Sanganeri Block printing is a unique form of hand block printing that has its origins in Sanganer, a quaint village on the outskirts of Jaipur known for its exquisite floral and nature-inspired patterns.
During the tumultuous late 16th and early 17th centuries, as conflict raged between the Marathas and the Mughals, artisans from the Chippa community in Gujarat sought refuge and a place to practice their craft. Their sanctuary was found in the patronage of the royal family of Jaipur, who aspired to transform Jaipur into a flourishing trade hub. This era coincided with the migration of Chippa artisans, and they were cordially invited to settle and practice their craft in and around Jaipur.

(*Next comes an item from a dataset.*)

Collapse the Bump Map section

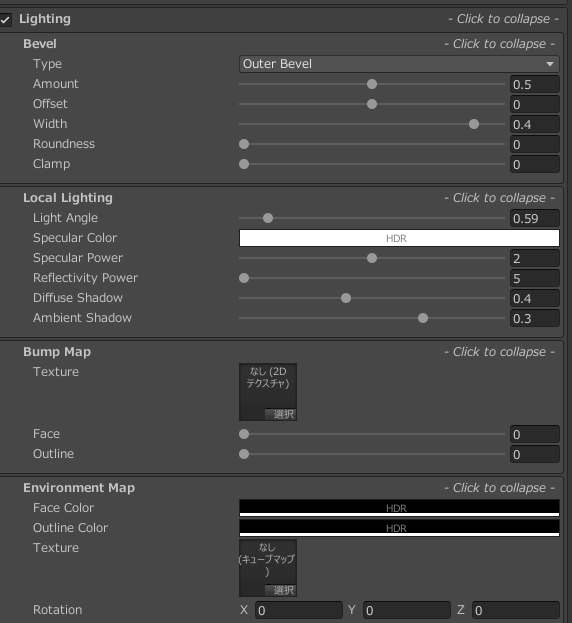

The Chippa, primarily a subset of the Kshatriya warrior caste, searching for new means of livelihood, initially settled in the Nagaur region of Rajasthan. They honed their skills in the art of dyeing and printing textiles, later dispersing to nearby kingdoms to ply their trade. This transition led to the adoption of the name "Chippa," derived from "Chappa" or "Chaapna," meaning "to print." Due to the political upheaval caused by the Maratha-Mughal conflict, the migrated Chippa communities were allotted land in Sanganer, Bagru, and Jahota villages, which already had practicing dyers and bleachers. This advantageous environment allowed each settlement to establish itself independently in the printing industry by making the most of their local resources and crafting their distinctive identity. This is how the renowned Sanganeri, Bagru, and Jahota prints came into existence around 400 years ago, and they continue to thrive to this day.

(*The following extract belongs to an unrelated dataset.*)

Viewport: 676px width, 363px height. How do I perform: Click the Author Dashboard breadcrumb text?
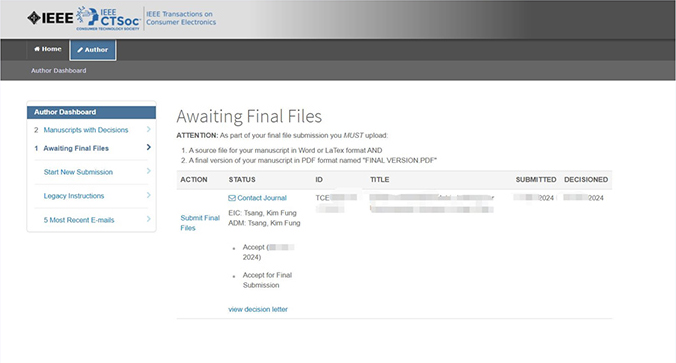tap(59, 70)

What set Sanganeri prints apart from the other two was its proximity to the royal family, which inspired their choice of motifs, and the abundance of water from the Saraswati River, which bestowed a unique radiance upon Sanganeri printed fabrics. In the early days of block printing in Sanganer, the Chippa community served three types of patrons: the nobility and courtiers, temple devotees, and the general public. The most sophisticated printing and dyeing techniques were reserved for royal garments. The selection of motifs for these different clientele segments was also quite discernible, with motifs for temple devotees and the general public drawing inspiration from indigenous flora and fauna. In contrast, motifs for the royals and courtiers often incorporated foreign flora and fauna. As Sanganeri prints gained exposure to foreign clientele over time, they introduced more designs and innovations to their craft.